А вид на гавань Гавра – портового города на севере Франции, где прошло детство Клода Моне, сына бакалейщика, – стал одним из самых узнаваемых и очаровательных произведений импрессионизма. Красновато-оранжевое утреннее солнце нехотя поднимается из моря в небо, словно наемный работник, с трудом выползающий из теплой постели в ненастный зимний понедельник. Огненный шар не настолько ярок, чтобы пробить туманную синеватую пелену, саваном окутывающую корабли и лодки, ему хватает сил лишь на то, чтобы заставить холодное фиолетовое утреннее море заиграть теплыми оранжевыми бликами, точно искусственное полено в электрокамине. Других деталей почти не видно. Это и впрямь впечатление от увиденного художником, возможно, из окна своей спальни.

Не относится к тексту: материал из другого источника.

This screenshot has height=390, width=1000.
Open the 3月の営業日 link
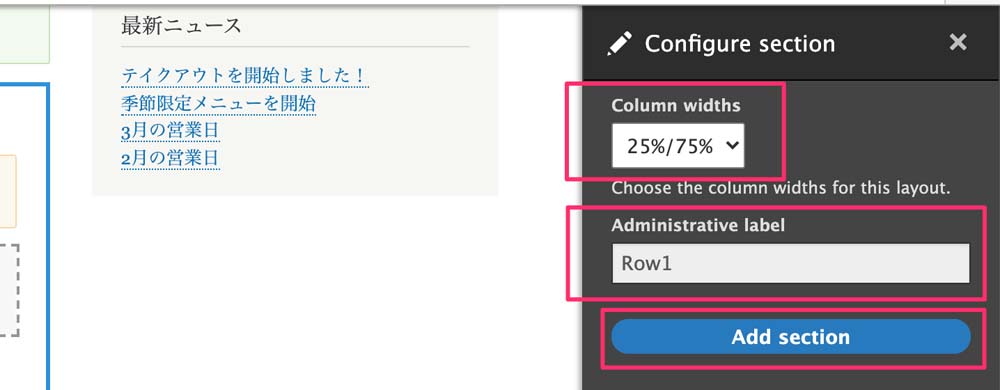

Будь у вас возможность наблюдать, как работает художник неоклассицизма, как он, пользуясь многочисленными эскизами, кладет слой за слоем краску на полотно, работа Моне, несомненно, показалась бы вам самым черновым из всех предварительных набросков. Конечно, она не лучшее его творение (я голосую за серию «Стог сена») и не квинтэссенция импрессионизма, но здесь присутствует все то, что характерно для целого направления: резкие мазки, современная тематика (работающий порт), приоритет света над линией и контуром, а главное – возникающая у зрителя неодолимая потребность не вглядываться в картину, а вчувствоваться в нее.
Этого Моне и добивался, как он объяснит друзьям в кафе уже потом, когда к нему вернется душевное равновесие. Впрочем, объяснения оказались излишни. К тому моменту к столику подсел, озорно улыбаясь, Альфред Сислей.